● **REQUIRED WORK**
Given the records below, would you repeat exactly the lines that begin at the one containing "This screenshot has width=955, height=537." and end at the one containing "You are a computer-use agent. This", inclusive?

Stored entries
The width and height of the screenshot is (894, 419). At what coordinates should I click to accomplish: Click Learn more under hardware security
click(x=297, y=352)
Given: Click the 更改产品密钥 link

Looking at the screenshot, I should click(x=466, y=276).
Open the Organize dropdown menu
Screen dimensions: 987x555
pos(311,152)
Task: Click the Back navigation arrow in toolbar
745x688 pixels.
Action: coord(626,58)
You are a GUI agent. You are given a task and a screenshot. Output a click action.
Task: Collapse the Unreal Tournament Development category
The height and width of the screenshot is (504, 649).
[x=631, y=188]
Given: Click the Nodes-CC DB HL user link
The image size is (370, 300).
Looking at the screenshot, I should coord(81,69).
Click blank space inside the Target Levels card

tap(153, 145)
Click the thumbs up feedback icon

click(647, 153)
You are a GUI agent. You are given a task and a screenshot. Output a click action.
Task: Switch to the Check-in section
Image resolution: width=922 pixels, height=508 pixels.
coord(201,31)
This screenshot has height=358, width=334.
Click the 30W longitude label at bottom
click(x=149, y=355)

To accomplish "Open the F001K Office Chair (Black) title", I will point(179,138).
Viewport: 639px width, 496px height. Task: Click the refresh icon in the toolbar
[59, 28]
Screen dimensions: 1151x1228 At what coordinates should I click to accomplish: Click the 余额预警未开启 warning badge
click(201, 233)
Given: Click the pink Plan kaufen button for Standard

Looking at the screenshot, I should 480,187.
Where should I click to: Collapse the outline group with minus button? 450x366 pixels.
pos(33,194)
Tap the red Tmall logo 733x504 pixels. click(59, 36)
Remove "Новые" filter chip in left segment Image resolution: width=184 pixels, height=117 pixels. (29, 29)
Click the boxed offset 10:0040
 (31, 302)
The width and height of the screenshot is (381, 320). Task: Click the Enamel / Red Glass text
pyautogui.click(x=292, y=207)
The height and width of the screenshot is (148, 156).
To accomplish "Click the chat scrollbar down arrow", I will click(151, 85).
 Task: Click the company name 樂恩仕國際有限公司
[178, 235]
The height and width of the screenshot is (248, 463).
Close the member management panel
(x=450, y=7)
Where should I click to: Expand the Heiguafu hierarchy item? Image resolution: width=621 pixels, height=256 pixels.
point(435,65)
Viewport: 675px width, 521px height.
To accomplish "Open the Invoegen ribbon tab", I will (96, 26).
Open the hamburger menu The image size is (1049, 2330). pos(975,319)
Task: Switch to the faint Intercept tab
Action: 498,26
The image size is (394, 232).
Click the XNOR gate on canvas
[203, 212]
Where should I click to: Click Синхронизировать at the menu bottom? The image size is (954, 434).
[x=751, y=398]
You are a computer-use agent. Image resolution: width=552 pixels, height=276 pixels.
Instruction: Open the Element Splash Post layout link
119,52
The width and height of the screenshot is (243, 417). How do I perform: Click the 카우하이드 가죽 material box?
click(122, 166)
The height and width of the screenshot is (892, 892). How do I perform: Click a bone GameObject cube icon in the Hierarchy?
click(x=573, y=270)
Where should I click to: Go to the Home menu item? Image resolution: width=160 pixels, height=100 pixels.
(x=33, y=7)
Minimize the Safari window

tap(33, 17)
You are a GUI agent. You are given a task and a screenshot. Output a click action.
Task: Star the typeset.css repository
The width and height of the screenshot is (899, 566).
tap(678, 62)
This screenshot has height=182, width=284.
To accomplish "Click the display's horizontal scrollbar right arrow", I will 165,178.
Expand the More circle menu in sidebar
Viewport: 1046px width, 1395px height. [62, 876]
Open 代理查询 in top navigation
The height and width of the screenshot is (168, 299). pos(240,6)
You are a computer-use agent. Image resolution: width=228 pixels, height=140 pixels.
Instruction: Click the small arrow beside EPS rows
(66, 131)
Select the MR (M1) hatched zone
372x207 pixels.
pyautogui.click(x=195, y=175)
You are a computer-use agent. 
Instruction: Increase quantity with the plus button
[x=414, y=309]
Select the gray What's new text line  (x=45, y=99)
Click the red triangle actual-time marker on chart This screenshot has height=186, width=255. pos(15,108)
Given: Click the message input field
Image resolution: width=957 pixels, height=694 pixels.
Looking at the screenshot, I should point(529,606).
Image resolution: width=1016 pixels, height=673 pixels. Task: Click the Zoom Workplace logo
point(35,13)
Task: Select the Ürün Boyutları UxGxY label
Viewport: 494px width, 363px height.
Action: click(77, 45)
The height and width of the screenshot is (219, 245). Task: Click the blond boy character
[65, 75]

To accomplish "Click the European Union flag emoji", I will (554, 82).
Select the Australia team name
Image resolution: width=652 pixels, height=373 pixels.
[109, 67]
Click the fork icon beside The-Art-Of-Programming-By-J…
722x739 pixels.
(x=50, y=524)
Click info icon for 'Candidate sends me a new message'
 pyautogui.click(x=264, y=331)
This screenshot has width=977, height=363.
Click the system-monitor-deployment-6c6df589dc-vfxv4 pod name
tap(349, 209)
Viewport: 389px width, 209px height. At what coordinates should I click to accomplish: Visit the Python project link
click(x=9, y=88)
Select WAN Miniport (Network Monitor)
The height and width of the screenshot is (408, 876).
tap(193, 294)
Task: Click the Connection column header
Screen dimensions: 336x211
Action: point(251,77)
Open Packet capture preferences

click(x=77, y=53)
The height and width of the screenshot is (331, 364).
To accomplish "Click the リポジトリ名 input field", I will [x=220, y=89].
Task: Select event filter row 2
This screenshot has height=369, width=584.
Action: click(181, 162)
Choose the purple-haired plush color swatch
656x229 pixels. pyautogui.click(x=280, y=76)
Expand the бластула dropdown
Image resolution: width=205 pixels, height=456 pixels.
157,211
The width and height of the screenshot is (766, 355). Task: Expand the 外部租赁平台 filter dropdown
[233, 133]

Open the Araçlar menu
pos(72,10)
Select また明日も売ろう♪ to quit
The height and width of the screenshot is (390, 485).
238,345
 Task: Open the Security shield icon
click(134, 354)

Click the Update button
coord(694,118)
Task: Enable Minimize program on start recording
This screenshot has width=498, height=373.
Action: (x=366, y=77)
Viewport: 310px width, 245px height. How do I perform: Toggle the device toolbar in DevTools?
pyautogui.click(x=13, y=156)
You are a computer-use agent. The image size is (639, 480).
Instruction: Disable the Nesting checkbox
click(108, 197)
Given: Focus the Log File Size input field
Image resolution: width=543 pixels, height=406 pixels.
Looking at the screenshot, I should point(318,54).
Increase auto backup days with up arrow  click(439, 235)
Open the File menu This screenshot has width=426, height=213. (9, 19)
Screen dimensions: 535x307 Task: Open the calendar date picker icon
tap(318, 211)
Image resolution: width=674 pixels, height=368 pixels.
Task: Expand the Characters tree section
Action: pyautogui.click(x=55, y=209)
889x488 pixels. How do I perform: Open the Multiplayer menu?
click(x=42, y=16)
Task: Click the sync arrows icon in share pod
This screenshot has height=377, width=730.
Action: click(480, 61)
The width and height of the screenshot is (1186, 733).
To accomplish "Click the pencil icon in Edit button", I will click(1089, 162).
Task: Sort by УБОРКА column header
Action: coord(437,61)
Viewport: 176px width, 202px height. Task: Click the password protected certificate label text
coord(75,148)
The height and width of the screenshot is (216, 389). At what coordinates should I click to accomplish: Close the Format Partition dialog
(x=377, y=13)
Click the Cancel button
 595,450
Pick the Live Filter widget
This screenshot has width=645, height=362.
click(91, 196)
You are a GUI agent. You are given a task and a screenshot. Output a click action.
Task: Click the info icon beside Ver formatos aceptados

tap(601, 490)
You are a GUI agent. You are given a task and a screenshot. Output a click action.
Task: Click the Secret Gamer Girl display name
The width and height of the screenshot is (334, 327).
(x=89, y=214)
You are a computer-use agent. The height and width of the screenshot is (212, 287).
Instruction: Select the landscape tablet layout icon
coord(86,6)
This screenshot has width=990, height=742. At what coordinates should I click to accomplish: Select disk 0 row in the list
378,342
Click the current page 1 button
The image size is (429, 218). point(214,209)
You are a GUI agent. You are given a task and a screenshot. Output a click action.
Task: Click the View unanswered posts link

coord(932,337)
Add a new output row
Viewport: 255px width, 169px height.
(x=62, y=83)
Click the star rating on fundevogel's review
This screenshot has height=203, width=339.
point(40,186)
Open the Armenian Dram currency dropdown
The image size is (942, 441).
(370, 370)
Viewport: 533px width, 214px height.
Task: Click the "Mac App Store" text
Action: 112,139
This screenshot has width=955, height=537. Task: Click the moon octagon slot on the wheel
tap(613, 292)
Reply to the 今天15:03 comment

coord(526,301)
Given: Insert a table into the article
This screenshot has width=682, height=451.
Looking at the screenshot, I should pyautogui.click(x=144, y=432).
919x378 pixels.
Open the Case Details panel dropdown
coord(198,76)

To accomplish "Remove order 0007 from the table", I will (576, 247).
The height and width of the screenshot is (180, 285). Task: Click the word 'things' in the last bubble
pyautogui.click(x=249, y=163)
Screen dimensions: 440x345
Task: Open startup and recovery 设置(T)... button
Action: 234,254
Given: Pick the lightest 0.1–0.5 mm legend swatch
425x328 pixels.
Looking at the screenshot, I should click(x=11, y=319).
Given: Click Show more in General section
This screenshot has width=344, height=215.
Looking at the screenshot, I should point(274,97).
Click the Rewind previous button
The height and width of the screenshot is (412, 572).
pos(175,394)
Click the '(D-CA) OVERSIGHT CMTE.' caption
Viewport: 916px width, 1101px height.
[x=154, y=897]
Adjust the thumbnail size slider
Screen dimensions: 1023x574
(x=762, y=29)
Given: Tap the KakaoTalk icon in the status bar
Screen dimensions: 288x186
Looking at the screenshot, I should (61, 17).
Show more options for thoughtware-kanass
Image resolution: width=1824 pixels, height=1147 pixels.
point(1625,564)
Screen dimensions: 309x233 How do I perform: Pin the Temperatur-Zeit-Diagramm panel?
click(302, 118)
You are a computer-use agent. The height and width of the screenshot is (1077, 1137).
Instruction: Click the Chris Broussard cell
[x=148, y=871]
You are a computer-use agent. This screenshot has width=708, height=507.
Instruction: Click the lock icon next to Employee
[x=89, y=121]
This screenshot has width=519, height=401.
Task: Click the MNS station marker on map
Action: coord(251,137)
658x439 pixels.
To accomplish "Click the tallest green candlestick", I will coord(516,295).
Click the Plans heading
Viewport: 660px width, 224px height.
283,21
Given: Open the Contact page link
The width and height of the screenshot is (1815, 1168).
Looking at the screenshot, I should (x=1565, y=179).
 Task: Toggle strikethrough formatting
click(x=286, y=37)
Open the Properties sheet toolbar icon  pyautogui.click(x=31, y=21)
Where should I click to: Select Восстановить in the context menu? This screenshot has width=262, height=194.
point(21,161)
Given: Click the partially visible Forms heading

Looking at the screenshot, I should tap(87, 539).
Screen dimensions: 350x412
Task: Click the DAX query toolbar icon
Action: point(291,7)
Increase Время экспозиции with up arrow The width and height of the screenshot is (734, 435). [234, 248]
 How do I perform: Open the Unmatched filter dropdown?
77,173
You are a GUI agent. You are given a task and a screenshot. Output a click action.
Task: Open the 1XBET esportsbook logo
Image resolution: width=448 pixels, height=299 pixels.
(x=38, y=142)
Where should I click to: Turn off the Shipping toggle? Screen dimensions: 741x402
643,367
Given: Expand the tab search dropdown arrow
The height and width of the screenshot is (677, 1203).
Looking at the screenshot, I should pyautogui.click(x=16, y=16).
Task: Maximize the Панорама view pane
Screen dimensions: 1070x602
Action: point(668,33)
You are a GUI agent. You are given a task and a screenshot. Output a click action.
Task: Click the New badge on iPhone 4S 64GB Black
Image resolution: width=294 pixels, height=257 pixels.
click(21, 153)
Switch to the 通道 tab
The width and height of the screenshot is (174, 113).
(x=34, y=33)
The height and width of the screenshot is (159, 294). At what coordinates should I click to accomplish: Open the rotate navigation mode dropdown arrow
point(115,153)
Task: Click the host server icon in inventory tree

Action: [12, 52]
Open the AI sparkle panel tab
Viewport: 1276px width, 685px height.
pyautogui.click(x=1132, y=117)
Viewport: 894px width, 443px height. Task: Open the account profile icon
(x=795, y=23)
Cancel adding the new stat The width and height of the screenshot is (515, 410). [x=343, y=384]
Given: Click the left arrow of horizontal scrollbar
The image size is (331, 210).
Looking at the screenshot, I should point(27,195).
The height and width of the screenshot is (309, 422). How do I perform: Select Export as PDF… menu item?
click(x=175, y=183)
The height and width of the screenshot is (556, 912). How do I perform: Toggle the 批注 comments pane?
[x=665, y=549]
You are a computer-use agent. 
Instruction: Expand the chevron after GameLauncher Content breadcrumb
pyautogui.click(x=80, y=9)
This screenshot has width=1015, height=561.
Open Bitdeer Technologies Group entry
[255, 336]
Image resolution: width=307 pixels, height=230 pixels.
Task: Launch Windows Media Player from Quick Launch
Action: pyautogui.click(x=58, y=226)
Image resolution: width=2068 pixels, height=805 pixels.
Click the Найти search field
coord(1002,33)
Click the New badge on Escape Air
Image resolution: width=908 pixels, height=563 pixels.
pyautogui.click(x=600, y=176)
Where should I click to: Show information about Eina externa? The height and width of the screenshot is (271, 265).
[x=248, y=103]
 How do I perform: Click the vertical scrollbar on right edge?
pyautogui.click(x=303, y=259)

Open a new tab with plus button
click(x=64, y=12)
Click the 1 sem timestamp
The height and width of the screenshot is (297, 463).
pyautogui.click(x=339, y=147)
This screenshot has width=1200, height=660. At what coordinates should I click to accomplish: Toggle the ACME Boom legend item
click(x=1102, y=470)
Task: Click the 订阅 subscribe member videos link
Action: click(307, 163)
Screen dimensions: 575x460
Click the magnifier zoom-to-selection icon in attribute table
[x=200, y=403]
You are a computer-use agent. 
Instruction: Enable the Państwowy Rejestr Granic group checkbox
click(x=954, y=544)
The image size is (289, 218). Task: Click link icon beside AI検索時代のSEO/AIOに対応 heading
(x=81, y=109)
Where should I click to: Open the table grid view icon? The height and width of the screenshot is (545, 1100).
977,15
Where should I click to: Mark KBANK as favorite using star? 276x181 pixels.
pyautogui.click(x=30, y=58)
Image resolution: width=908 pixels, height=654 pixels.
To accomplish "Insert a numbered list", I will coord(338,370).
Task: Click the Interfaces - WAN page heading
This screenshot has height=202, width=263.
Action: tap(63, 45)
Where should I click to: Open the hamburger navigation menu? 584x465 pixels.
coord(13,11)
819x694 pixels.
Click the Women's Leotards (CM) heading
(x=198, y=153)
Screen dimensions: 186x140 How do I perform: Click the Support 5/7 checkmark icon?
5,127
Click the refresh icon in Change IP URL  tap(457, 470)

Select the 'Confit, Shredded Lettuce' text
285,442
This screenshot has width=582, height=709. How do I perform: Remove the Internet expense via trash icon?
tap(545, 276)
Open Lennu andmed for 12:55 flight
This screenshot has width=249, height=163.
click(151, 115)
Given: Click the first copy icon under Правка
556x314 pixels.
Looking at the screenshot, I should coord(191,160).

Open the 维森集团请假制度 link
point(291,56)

● **RESPONSE TO THE EXERCISE**
This screenshot has width=955, height=537. Task: Click the moon octagon slot on the wheel
tap(613, 292)
Reply to the 今天15:03 comment

coord(526,301)
Given: Insert a table into the article
This screenshot has width=682, height=451.
Looking at the screenshot, I should pyautogui.click(x=144, y=432).
919x378 pixels.
Open the Case Details panel dropdown
coord(198,76)

To accomplish "Remove order 0007 from the table", I will (576, 247).
The height and width of the screenshot is (180, 285). Task: Click the word 'things' in the last bubble
pyautogui.click(x=249, y=163)
Screen dimensions: 440x345
Task: Open startup and recovery 设置(T)... button
Action: 234,254
Given: Pick the lightest 0.1–0.5 mm legend swatch
425x328 pixels.
Looking at the screenshot, I should click(x=11, y=319).
Given: Click Show more in General section
This screenshot has width=344, height=215.
Looking at the screenshot, I should point(274,97).
Click the Rewind previous button
The height and width of the screenshot is (412, 572).
pos(175,394)
Click the '(D-CA) OVERSIGHT CMTE.' caption
Viewport: 916px width, 1101px height.
[x=154, y=897]
Adjust the thumbnail size slider
Screen dimensions: 1023x574
(x=762, y=29)
Given: Tap the KakaoTalk icon in the status bar
Screen dimensions: 288x186
Looking at the screenshot, I should (61, 17).
Show more options for thoughtware-kanass
Image resolution: width=1824 pixels, height=1147 pixels.
point(1625,564)
Screen dimensions: 309x233 How do I perform: Pin the Temperatur-Zeit-Diagramm panel?
click(302, 118)
You are a computer-use agent. The height and width of the screenshot is (1077, 1137).
Instruction: Click the Chris Broussard cell
[x=148, y=871]
You are a computer-use agent. This screenshot has width=708, height=507.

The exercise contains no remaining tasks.